Калинкин уже взял себя в руки: самое страшное было позади.
— Поймите, Агриппина Львовна, очень давно я веду свои систематические наблюдения за Лирой Михайловной. Еще когда Лирочка была совсем ребенком, вы, конечно, помните, как я покупал ей мороженое-пломбир и играл с ней в подвижные игры…
Агриппина Львовна нахмурилась:
— Не пойму, при чем тут моя дочь?
— Я прошу руки Лиры Михайловны. Все будет честь по чести. Через загс. Но я воспитан в прежних приличиях… Без согласия и, так сказать, как говорили в старину, благословения маменьки не могу… И опять же на основании решения женсовета…

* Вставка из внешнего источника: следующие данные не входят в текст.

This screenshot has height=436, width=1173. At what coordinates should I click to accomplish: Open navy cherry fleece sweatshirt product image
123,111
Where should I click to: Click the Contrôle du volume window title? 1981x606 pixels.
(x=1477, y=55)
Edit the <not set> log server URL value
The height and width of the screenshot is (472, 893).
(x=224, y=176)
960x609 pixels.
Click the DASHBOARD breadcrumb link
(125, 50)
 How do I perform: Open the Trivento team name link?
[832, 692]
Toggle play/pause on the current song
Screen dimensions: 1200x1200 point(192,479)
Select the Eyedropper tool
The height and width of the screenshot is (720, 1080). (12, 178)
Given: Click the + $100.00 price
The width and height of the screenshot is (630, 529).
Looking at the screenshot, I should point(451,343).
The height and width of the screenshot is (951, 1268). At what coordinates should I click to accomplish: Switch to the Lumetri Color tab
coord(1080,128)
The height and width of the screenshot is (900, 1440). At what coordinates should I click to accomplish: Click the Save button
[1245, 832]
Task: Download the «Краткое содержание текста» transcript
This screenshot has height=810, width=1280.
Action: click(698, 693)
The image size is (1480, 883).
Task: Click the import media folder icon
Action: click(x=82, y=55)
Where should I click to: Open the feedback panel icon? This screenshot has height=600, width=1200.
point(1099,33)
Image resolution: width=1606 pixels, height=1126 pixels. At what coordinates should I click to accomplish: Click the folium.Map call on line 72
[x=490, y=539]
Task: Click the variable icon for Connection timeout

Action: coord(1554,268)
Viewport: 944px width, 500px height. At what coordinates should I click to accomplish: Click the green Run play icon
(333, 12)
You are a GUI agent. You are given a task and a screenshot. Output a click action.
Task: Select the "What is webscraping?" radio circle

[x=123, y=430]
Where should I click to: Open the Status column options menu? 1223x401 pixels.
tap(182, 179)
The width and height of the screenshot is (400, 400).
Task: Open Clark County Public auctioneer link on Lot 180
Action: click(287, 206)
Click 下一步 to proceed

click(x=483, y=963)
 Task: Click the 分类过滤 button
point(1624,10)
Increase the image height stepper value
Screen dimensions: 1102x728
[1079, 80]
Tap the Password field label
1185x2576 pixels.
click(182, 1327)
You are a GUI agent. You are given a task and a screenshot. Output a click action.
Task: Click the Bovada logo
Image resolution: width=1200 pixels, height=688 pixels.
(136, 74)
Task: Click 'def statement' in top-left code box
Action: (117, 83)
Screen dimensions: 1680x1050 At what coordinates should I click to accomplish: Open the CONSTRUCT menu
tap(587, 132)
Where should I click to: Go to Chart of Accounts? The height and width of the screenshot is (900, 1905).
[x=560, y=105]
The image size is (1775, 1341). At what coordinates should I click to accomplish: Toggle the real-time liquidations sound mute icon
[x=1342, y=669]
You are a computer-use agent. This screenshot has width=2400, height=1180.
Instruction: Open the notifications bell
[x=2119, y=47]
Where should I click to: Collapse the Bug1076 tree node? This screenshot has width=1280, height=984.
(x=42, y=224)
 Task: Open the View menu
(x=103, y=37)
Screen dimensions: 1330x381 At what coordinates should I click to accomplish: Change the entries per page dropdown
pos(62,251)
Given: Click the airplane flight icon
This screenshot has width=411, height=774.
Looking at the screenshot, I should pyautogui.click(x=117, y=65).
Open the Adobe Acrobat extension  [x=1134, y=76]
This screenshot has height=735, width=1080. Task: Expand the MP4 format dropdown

На этих словах Рагнед Кузьмич всерьез вознамерился стать на подагрические коленки. С этой целью он было уже подтянул брюки, чтобы не помялись. Но Агриппина Львовна успела за это время подавить в себе минутную лирическую слабость и кинулась в контратаку.
— Ах ты козел вонючий, — сказала она не очень громко, — селедка затоваренная! Общественник-объедочник! Жених с подагрой! — И уже громко: — Вот на какой ты кусок рот раззявил! — Со слезой: — Доченька моя тебе спонадобилась, кровиночка моя единственная! — И в крик: — Надавали вам пенсий-то, с жиру беситесь! Ноги чтобы здесь твоей поганой не было! Чтобы и не смердило тобой! Ну!